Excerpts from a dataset
══════════
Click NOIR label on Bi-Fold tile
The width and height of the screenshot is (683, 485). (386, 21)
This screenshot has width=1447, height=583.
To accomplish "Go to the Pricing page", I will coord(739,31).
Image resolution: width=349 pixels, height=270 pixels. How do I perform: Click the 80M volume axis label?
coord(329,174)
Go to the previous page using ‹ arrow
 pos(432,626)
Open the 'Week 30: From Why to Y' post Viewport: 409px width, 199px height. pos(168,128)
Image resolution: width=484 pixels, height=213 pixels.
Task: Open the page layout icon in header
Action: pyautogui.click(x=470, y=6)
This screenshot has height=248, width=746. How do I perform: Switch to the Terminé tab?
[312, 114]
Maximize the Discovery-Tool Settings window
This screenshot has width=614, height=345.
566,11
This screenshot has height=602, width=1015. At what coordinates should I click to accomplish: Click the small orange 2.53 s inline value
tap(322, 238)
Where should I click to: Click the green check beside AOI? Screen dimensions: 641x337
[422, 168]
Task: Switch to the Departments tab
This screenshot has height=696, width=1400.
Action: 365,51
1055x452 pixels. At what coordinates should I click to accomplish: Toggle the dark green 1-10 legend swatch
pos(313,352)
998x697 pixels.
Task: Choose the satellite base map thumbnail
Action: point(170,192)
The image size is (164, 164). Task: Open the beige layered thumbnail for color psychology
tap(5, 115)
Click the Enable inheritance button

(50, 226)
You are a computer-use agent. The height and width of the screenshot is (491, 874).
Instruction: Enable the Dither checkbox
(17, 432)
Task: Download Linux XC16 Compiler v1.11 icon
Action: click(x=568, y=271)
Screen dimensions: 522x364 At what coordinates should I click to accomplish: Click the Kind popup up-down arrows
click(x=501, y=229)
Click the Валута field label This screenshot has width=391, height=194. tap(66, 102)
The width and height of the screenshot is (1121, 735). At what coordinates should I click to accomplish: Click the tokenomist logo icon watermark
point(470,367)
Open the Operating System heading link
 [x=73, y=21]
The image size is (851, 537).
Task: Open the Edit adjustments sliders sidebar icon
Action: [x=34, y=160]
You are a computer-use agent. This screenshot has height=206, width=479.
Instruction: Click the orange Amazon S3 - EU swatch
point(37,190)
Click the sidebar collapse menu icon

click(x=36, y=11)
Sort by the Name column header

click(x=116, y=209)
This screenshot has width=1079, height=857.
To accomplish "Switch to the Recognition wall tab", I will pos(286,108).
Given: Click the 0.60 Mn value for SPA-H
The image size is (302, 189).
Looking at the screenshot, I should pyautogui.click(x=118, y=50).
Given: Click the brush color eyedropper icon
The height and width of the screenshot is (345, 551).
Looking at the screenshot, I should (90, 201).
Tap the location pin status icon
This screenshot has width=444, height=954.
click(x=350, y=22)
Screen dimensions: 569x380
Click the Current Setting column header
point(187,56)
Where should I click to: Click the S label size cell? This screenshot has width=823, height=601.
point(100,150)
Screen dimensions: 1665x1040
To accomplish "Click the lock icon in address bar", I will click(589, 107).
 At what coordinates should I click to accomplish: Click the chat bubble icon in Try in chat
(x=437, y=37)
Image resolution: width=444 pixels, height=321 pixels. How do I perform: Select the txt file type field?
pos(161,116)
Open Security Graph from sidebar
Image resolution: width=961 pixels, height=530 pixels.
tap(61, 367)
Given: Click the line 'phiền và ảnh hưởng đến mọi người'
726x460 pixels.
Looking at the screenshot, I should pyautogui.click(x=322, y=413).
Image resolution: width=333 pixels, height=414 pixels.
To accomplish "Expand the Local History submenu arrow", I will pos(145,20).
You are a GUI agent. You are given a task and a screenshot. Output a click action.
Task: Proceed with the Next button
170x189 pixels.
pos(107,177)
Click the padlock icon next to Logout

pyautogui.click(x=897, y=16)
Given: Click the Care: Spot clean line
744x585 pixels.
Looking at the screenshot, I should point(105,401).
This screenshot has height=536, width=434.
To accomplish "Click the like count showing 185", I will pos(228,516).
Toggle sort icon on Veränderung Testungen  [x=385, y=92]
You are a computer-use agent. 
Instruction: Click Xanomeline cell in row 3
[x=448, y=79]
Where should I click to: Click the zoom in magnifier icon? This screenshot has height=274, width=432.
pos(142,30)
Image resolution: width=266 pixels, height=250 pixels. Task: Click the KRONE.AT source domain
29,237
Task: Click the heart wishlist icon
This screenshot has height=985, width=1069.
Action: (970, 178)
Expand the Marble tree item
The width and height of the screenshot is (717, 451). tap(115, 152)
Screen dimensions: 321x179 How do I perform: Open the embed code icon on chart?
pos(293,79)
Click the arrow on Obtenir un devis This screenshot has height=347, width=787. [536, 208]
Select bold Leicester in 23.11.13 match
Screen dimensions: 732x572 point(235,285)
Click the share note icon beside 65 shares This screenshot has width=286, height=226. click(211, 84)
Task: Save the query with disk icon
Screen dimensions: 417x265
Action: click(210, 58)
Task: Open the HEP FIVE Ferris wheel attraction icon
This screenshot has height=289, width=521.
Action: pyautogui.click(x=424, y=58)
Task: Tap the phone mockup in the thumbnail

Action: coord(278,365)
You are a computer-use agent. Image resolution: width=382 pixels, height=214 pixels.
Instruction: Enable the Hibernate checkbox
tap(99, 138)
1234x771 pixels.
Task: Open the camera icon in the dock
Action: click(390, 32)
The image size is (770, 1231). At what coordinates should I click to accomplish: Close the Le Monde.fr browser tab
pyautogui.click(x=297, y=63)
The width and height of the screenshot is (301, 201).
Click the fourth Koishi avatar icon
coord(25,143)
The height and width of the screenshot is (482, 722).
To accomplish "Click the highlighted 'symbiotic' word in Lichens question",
══════════
* Exercise requirements *
In the records above, find each line with the word "computer" and copy it.

* Result for this exercise *
You are a computer-use agent. The height and width of the screenshot is (491, 874).
You are a computer-use agent. This screenshot has height=206, width=479.
You are a computer-use agent. 
You are a computer-use agent. Image resolution: width=382 pixels, height=214 pixels.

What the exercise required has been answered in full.